Madadeni is a town in Newcastle, KwaZulu-Natal, South Africa, which falls under Amajuba District Municipality. On the outskirts of Newcastle, Madadeni is situated  from Newcastle CBD. As of the 2011 census Madadeni has population of 119,497 citizens.

Medical
From the two government hospitals in Newcastle, Madadeni houses one which is the Madadeni Provincial Hospital.

Education

Basic education
Madadeni has a total of 30 basic education schools, consisting of 20 primary schools and 10 secondary/high schools. Private Schooling is also offered by the Meridian Newcastle, managed by Curro Holding Ltd.

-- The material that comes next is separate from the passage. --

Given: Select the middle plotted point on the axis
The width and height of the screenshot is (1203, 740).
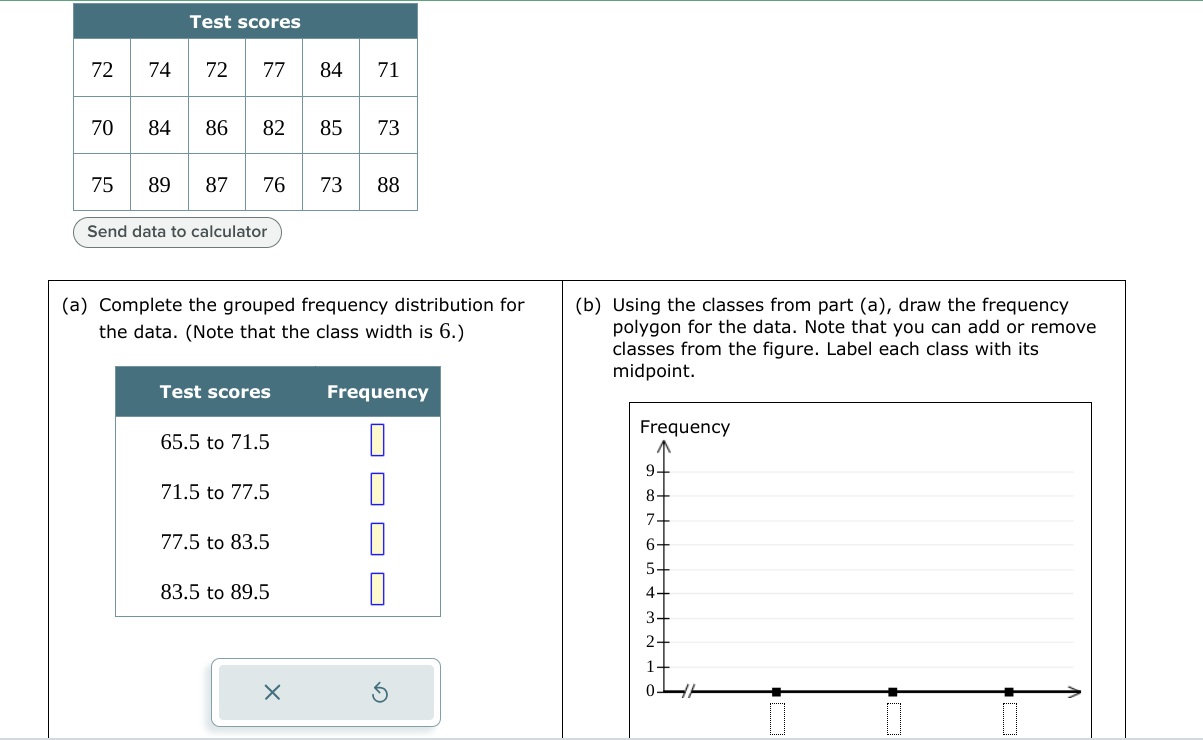Looking at the screenshot, I should coord(893,690).
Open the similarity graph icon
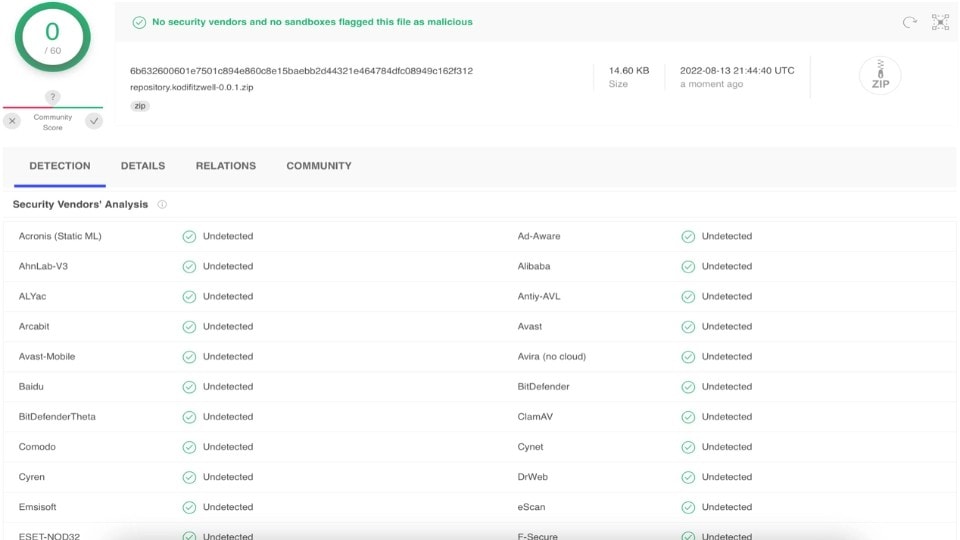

Higher education and training
Madadeni houses two of the 8 Majuba College campuses, namely the "Centre For People Development" and the "Majuba Technology Centre," with the institutions' focus being on Business Studies and Engineering Studies respectively.

Unrest
During 2021's unrest the Hofina Poultry Shop was vandalised and approximately 25,000 eggs, 10,000 chickens, 700 goats and 500 sheep were stolen. The shop was shut down and later reopened 14 km away with a smaller staff compliment. In the wake of the unrest many locals have complained about losing their employment, having to travel further to work, and paying more for some food items.